▶ _EXERCISE REQUIREMENTS_
[a] In the patent claims on activation and voice-activated transmission, which claims build on an earlier claim, and which claim does each one cite?
[b] How would you put this sentence from the patent claims into Spanish: "the first condition is that the input signal is at least higher than the reference level to determine the presence of speech."

2. The method of claim 1, wherein:
the second condition is different from the first condition and is that the first condition is absent for a predetermined time period for successive portions of the input data signal.
3. The method of claim 2, for a voice activated transmission, further comprising:
dividing the input signal into a succession of voice signal frames;
processing the input signal on a frame by frame basis; and wherein
the first condition is that the input signal is at least higher than the reference level to determine the presence of speech.
4. A method of activation, comprising:
defining a time period;
comparing an input signal with a reference level for a portion of the input signal;
when said comparing satisfies a condition, generating an activation signal and then repeating said comparing; and
when said comparing does not satisfy the condition repeatedly and successively for the time period, changing the reference level to a function of the input signal and then repeating said comparing.
5. The method of claim 4, for data transmission, further comprising:
calculating power of the input signal;
said comparing step comparing calculated power with the reference level;
said changing step setting the reference level substantially higher than the calculated power; and
activating transmission of the input signal in response to the activation signal.
6. The method of claim 5, for voice activated transmission that is dynamically adaptive to a level of noise that is mixed with valid speech in the input signal, said method further comprising:
dividing the input signal into a succession of voice signal frames;
processing the input signal on a frame by frame basis;
said activating transmission being on a frame by frame basis;
said calculating and comparing steps being repeated in order for each of the voice signal frames;
wherein the condition is that the power of the input signal is at least higher than the reference level to determine the presence of speech; and
said changing step setting the reference level relative to the input signal power.

▶ _Rows on where the targets appear_
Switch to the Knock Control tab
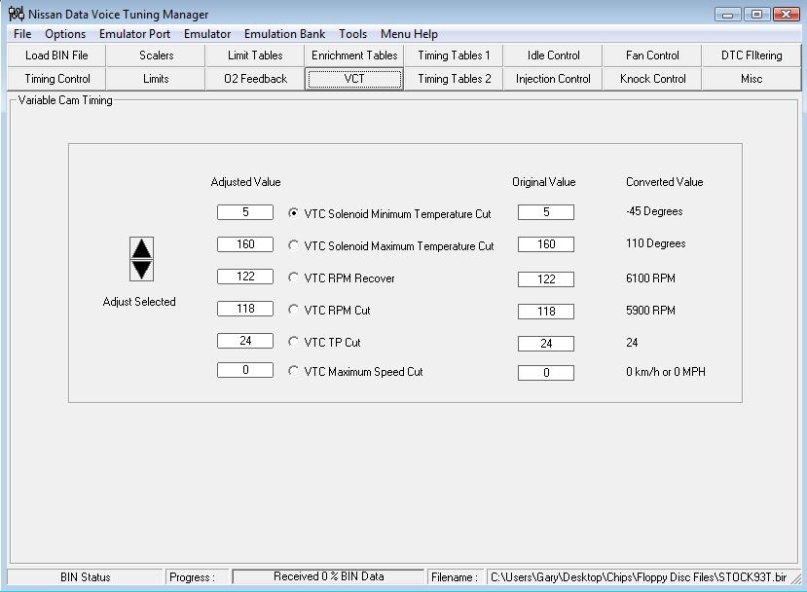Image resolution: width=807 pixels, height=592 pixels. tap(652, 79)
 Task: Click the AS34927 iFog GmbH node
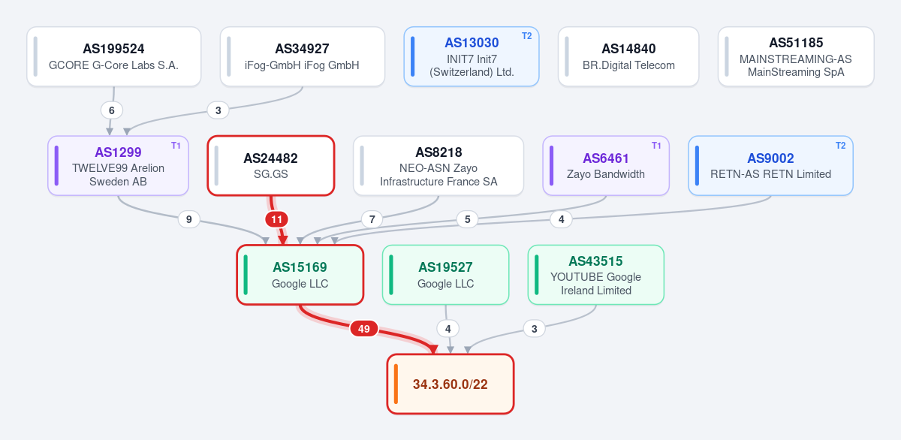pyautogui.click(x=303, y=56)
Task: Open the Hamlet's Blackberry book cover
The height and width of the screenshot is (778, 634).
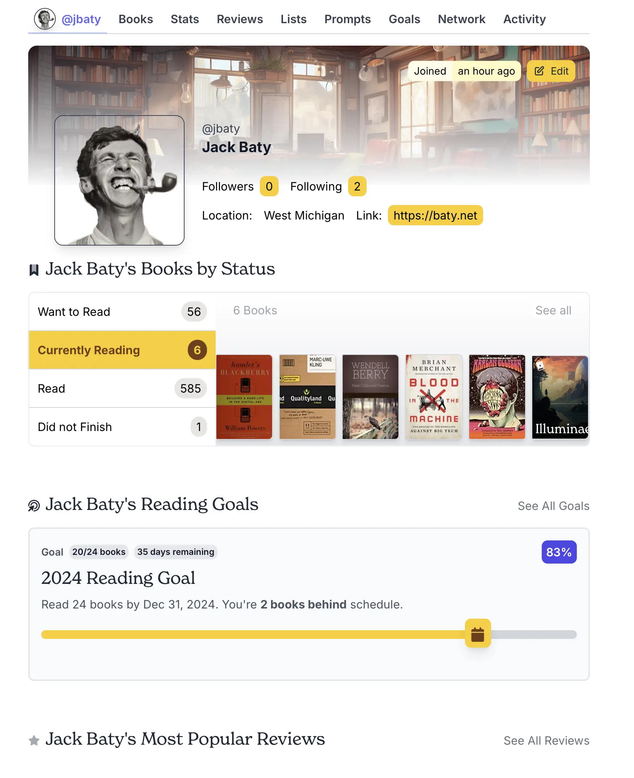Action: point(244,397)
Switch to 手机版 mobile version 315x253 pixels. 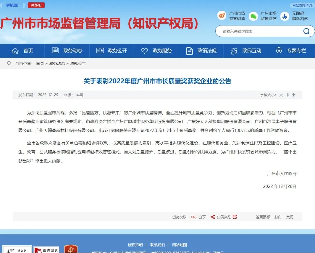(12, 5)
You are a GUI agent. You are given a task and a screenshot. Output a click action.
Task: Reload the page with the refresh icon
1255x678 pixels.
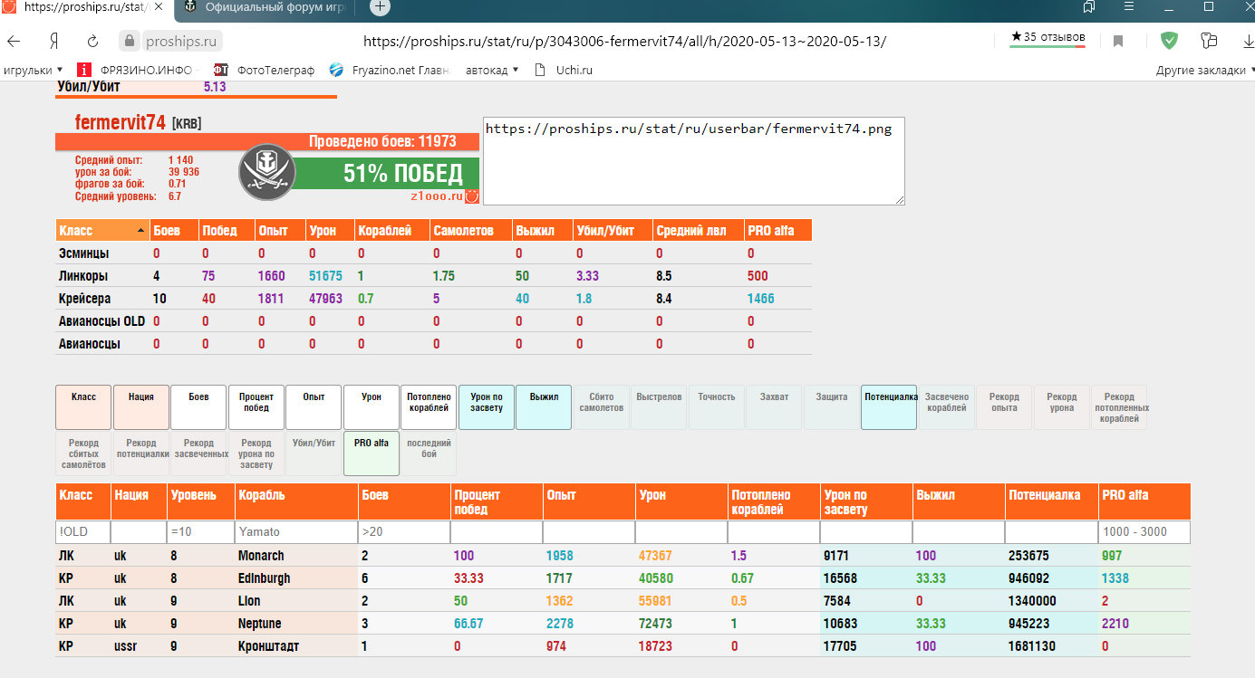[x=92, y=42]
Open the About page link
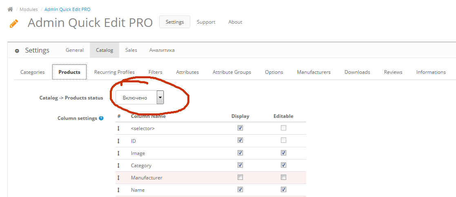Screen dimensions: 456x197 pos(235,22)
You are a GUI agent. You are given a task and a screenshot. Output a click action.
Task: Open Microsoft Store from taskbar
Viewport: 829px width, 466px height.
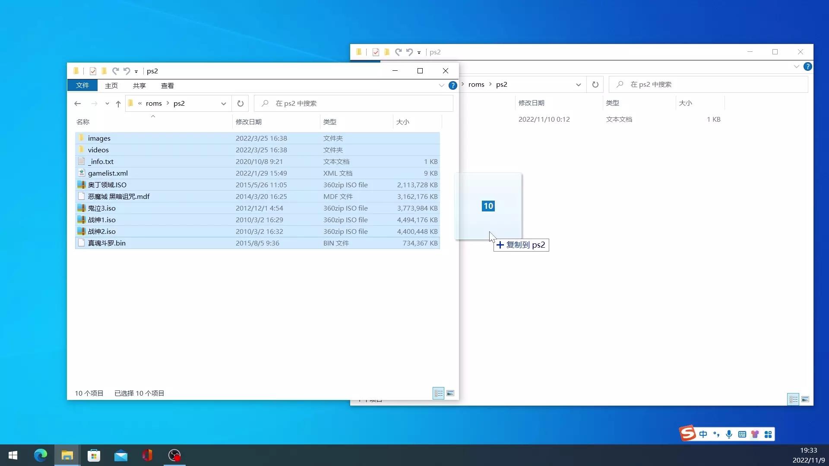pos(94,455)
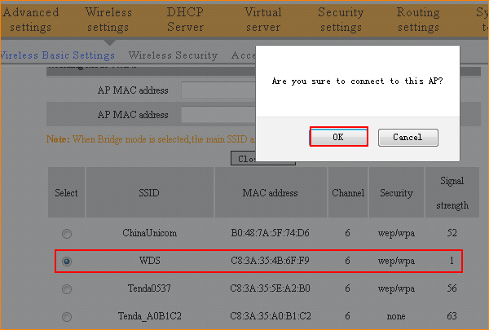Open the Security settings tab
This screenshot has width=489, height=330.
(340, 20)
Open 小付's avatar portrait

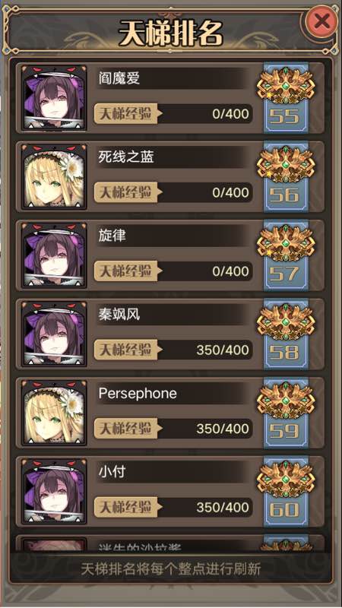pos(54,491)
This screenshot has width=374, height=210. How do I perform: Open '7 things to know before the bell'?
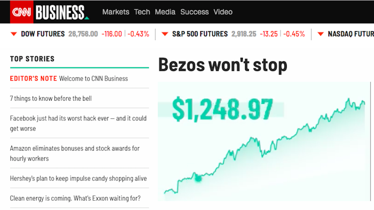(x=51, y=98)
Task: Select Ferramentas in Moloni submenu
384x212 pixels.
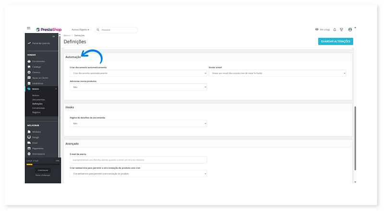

▶ _SOLUTIONS TO THE EXERCISE_
[a]
Claim 2 cites claim 1.
Claim 3 cites claim 2.
Claim 5 cites claim 4.
Claim 6 cites claim 5.

[b] La primera condición es que la señal de entrada sea al menos superior al nivel de referencia para determinar la presencia de voz.